- **About this task**: Give again, word for word, each line below starting at the one that contains "ID Palsu AI Menjadi Ancaman Baru Bagi Keamanan Kripto (77, 2397)" and ending at the one that contains "ТОП-100 Влиятельные персоны (1554, 131)".

==== Data for processing

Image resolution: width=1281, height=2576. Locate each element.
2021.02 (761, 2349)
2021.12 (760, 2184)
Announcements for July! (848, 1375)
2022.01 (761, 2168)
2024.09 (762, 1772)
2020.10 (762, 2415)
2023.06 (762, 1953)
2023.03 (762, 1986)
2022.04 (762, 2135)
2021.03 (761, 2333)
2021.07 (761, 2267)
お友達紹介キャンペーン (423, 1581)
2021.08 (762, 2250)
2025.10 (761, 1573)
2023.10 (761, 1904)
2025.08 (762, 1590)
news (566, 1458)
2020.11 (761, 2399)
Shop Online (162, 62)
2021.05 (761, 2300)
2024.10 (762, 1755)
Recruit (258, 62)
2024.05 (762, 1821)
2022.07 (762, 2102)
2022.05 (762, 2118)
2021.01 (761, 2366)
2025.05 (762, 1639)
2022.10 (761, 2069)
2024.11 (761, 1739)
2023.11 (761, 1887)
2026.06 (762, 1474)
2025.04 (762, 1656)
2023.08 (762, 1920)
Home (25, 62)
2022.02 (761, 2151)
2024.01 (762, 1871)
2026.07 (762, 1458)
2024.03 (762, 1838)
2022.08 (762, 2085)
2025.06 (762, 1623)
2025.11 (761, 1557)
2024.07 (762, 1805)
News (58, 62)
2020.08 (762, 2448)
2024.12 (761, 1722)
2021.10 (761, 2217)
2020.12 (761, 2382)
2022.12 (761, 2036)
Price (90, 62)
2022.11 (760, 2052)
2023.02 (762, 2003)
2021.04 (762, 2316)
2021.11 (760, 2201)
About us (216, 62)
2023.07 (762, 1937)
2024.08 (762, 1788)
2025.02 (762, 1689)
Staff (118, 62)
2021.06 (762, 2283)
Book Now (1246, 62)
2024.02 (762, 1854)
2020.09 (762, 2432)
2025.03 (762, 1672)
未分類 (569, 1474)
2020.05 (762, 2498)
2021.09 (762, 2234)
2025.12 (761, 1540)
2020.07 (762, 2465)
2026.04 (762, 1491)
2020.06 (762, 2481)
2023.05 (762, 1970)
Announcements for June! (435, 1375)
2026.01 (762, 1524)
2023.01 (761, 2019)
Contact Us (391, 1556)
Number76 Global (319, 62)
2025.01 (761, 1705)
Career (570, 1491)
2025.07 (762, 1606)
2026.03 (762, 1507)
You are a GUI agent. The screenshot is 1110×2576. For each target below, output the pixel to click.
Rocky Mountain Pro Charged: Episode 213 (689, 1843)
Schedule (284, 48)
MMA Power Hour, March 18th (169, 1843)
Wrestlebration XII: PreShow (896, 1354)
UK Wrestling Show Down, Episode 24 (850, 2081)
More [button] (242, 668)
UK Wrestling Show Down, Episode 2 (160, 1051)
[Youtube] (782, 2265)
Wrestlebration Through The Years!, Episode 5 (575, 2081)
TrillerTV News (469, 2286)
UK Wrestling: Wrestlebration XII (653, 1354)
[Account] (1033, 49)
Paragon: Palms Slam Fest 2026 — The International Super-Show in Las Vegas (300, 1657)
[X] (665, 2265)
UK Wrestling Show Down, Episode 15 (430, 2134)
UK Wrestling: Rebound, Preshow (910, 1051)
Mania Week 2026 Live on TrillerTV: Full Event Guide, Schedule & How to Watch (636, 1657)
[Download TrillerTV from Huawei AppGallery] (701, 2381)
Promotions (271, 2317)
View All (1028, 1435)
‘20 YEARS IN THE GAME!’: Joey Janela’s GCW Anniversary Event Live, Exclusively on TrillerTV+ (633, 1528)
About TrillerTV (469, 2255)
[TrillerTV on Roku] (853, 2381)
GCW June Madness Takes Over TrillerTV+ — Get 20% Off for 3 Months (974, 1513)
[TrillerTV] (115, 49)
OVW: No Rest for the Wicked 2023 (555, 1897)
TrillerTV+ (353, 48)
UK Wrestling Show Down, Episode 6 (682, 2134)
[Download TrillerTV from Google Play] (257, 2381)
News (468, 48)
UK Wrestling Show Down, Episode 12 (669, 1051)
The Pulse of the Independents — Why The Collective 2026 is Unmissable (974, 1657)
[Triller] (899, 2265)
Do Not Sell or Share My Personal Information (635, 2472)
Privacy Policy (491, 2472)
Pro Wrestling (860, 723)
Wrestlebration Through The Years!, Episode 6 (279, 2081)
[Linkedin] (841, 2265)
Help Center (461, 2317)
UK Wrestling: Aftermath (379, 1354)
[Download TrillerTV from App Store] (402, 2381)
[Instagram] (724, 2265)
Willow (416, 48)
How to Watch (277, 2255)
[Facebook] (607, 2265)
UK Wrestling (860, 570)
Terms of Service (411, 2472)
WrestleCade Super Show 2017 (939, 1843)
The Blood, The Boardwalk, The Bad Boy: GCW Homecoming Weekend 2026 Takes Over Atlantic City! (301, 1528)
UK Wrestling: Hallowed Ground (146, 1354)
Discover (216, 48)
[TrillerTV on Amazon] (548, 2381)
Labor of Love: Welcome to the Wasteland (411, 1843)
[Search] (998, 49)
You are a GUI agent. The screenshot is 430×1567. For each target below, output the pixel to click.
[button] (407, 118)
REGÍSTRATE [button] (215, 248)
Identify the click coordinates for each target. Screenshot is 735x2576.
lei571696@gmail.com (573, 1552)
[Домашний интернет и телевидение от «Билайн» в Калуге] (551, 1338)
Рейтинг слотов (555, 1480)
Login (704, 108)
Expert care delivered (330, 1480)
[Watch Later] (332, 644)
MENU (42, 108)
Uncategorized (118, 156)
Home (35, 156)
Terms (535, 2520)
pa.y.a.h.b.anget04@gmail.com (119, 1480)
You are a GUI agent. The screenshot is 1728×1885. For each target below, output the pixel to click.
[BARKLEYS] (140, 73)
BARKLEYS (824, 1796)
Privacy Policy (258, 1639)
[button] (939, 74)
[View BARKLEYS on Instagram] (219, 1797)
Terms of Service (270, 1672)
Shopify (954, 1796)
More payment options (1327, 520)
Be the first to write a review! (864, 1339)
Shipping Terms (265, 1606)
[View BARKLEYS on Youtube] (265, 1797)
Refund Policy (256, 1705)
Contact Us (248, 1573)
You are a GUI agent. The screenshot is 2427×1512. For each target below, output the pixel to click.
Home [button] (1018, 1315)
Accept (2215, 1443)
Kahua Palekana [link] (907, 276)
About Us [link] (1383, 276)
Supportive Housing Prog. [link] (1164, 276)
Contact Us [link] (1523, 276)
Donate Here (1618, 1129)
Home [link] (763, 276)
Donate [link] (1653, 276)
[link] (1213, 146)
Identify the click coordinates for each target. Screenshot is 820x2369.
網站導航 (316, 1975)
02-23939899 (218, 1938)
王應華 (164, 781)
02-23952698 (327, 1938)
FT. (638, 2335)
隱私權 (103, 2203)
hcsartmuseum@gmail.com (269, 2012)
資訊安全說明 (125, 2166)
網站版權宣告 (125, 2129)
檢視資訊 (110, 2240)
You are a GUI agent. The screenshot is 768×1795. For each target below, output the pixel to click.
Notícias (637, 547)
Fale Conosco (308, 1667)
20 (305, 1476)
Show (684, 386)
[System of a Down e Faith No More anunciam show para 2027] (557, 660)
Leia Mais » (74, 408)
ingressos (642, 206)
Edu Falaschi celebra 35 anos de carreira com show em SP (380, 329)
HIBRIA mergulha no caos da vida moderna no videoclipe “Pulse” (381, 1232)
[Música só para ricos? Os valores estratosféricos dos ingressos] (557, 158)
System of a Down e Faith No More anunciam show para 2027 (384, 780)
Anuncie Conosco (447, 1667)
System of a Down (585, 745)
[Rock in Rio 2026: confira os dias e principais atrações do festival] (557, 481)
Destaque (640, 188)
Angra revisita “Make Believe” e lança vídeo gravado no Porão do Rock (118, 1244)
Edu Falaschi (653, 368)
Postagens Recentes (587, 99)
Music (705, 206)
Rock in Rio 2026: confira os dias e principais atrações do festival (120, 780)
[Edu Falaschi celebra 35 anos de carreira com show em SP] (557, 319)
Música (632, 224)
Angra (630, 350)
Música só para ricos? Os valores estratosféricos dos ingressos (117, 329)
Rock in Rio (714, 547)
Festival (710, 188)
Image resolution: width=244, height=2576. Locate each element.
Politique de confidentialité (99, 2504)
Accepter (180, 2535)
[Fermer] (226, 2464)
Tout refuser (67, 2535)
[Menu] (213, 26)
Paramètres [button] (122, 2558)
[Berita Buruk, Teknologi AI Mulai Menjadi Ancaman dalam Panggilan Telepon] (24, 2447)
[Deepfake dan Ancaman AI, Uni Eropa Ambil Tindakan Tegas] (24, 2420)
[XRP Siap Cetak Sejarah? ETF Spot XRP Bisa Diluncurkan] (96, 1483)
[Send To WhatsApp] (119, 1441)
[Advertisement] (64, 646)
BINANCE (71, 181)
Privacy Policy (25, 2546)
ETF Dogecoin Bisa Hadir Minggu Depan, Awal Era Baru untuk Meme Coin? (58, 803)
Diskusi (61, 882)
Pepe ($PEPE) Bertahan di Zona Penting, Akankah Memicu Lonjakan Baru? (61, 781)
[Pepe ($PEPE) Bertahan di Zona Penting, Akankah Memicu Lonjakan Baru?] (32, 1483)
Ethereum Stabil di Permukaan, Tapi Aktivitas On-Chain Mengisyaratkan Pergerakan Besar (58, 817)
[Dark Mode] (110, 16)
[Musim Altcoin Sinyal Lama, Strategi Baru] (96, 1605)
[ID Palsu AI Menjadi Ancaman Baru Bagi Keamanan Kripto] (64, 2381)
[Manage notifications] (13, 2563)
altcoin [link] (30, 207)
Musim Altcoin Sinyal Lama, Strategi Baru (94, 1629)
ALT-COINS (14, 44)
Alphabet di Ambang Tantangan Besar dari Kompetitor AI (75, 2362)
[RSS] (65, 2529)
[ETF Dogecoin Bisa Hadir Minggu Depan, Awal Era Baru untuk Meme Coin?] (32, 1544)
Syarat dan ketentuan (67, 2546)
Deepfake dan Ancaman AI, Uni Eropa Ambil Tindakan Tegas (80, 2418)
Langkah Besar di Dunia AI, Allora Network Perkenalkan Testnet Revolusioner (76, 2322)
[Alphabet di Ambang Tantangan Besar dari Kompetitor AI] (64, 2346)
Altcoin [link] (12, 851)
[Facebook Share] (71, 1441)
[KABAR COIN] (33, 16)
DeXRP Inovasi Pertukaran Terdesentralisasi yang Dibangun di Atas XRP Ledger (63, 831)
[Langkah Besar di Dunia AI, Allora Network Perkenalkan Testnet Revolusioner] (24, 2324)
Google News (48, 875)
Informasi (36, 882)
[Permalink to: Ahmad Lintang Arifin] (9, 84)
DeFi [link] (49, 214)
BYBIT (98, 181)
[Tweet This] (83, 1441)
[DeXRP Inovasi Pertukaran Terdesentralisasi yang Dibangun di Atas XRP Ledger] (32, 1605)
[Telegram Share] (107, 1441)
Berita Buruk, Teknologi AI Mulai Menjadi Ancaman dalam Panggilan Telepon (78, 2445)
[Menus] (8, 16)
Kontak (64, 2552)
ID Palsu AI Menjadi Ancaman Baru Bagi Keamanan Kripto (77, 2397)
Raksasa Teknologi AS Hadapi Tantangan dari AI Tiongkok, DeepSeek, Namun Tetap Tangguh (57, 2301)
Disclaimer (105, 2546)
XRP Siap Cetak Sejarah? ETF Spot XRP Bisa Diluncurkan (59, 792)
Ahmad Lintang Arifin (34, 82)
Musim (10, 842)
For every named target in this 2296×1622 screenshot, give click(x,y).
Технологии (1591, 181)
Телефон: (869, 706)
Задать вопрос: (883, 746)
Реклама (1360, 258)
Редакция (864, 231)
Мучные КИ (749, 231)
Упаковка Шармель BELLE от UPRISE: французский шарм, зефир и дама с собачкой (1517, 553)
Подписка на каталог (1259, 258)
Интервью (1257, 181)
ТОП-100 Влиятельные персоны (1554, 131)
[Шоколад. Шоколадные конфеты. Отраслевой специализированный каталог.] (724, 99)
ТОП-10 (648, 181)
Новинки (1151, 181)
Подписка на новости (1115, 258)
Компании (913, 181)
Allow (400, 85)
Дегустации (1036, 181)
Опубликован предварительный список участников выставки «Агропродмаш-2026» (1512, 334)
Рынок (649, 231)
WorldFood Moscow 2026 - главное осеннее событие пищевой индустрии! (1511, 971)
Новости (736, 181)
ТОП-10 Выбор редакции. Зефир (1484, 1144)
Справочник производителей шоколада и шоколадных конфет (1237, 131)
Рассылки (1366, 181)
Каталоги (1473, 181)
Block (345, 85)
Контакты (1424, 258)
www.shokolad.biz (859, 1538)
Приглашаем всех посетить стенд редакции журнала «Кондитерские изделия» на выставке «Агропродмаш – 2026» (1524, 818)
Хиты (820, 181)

========

- **Result of this exercise**:
ID Palsu AI Menjadi Ancaman Baru Bagi Keamanan Kripto (77, 2397)
Raksasa Teknologi AS Hadapi Tantangan dari AI Tiongkok, DeepSeek, Namun Tetap Tangguh (57, 2301)
Disclaimer (105, 2546)
XRP Siap Cetak Sejarah? ETF Spot XRP Bisa Diluncurkan (59, 792)
Ahmad Lintang Arifin (34, 82)
Musim (10, 842)
For every named target in this 2296×1622 screenshot, give click(x,y).
Технологии (1591, 181)
Телефон: (869, 706)
Задать вопрос: (883, 746)
Реклама (1360, 258)
Редакция (864, 231)
Мучные КИ (749, 231)
Упаковка Шармель BELLE от UPRISE: французский шарм, зефир и дама с собачкой (1517, 553)
Подписка на каталог (1259, 258)
Интервью (1257, 181)
ТОП-100 Влиятельные персоны (1554, 131)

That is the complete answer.